* **PROVIDED ENTRIES**
┌──
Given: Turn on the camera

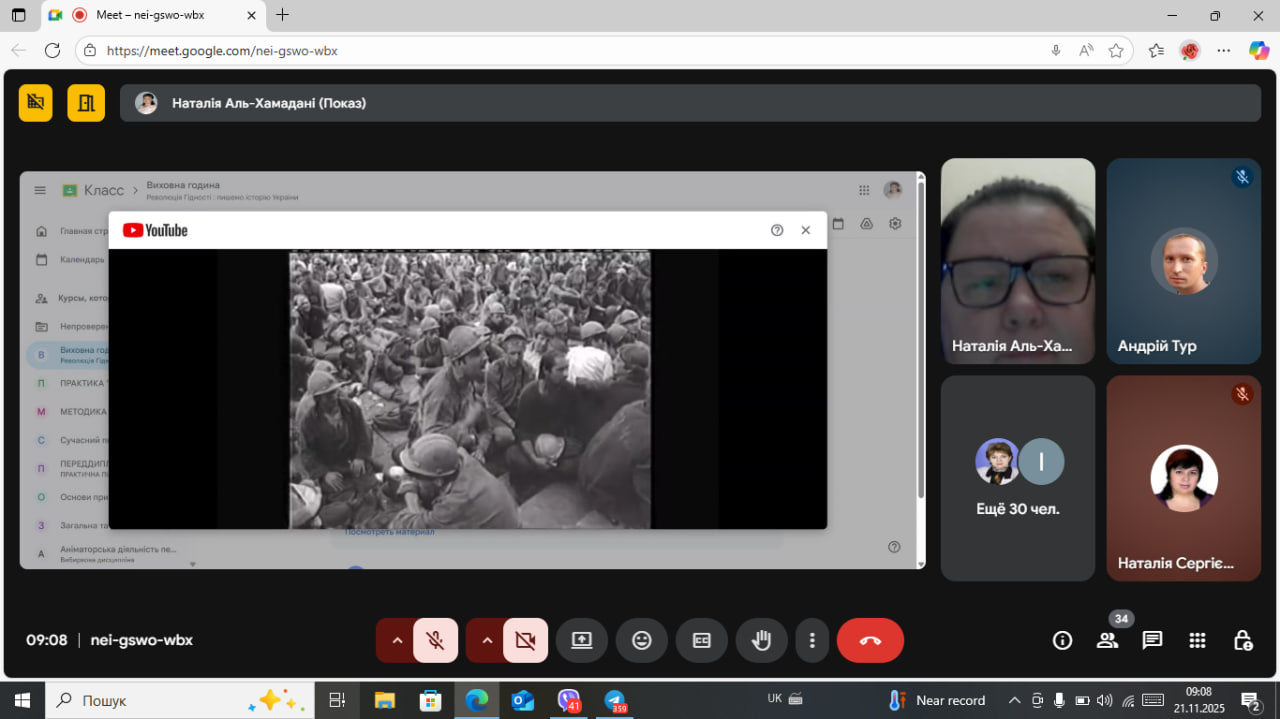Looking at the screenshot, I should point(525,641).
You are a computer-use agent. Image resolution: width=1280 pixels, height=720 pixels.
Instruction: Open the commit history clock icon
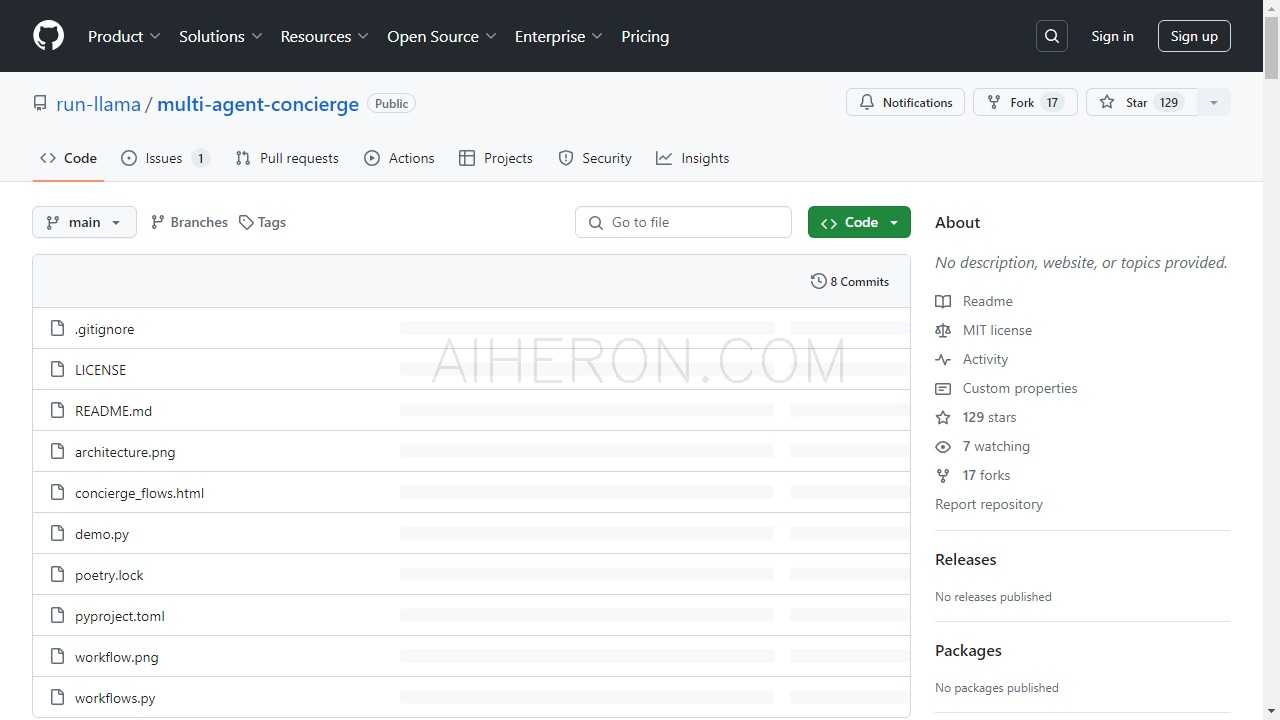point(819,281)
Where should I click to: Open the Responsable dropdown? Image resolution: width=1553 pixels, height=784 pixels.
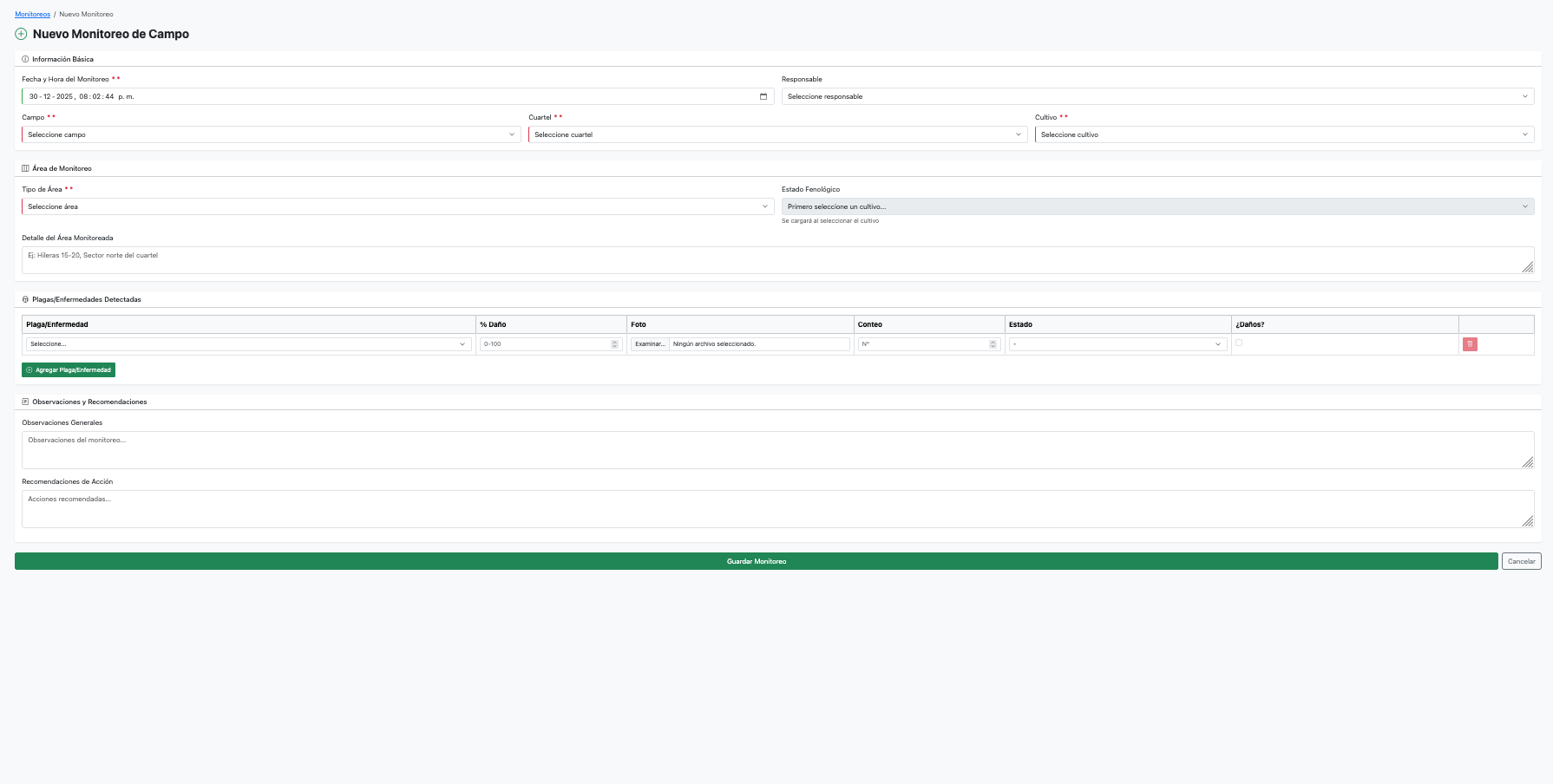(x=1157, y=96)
└──
┌──
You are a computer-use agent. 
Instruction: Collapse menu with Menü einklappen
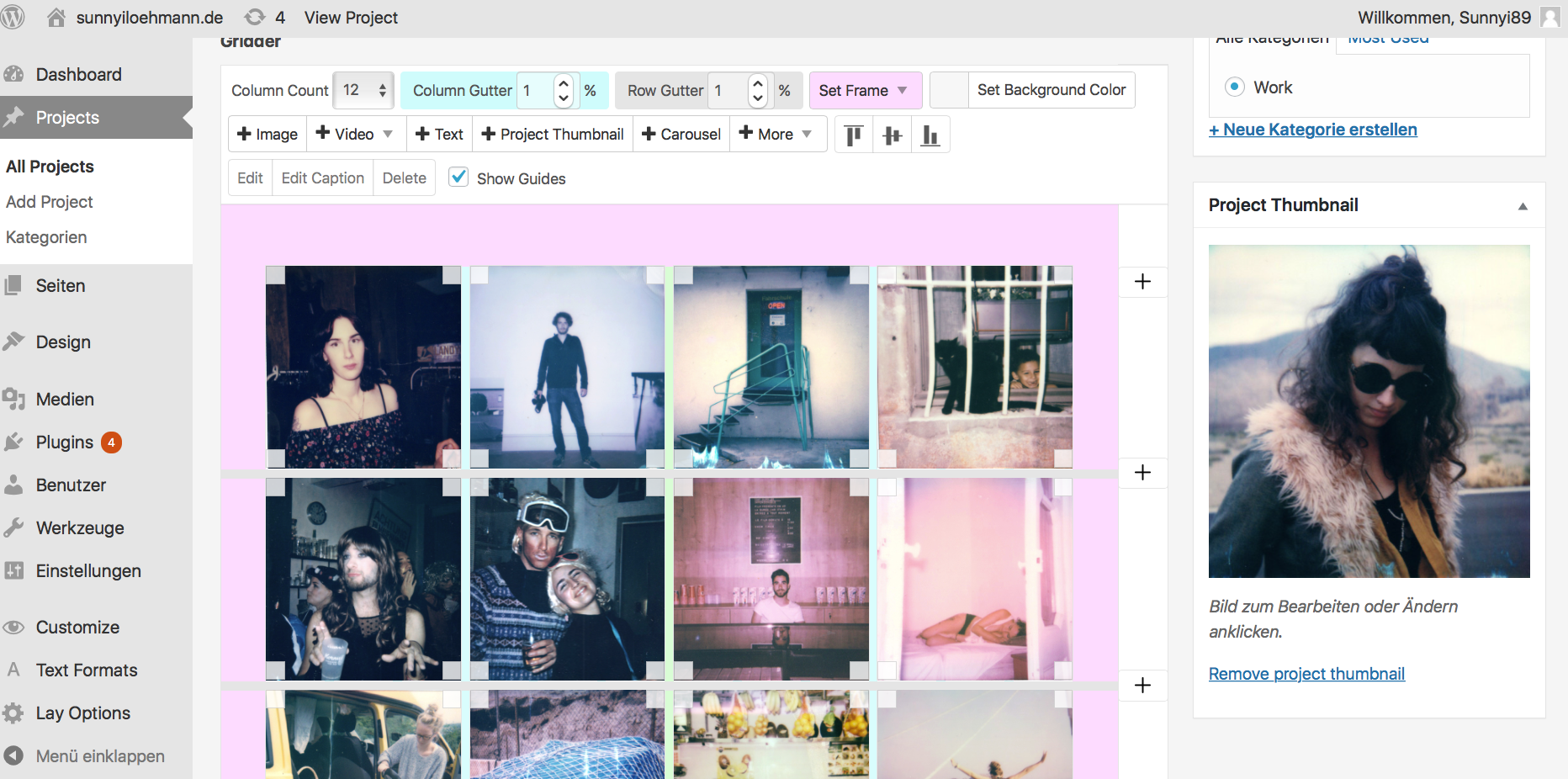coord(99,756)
└──
* **TRY IT**
Scan the data for lines containing "agent" and copy all of them.

* **EXPECTED ANSWER**
You are a computer-use agent. Image resolution: width=1280 pixels, height=720 pixels.
You are a computer-use agent. 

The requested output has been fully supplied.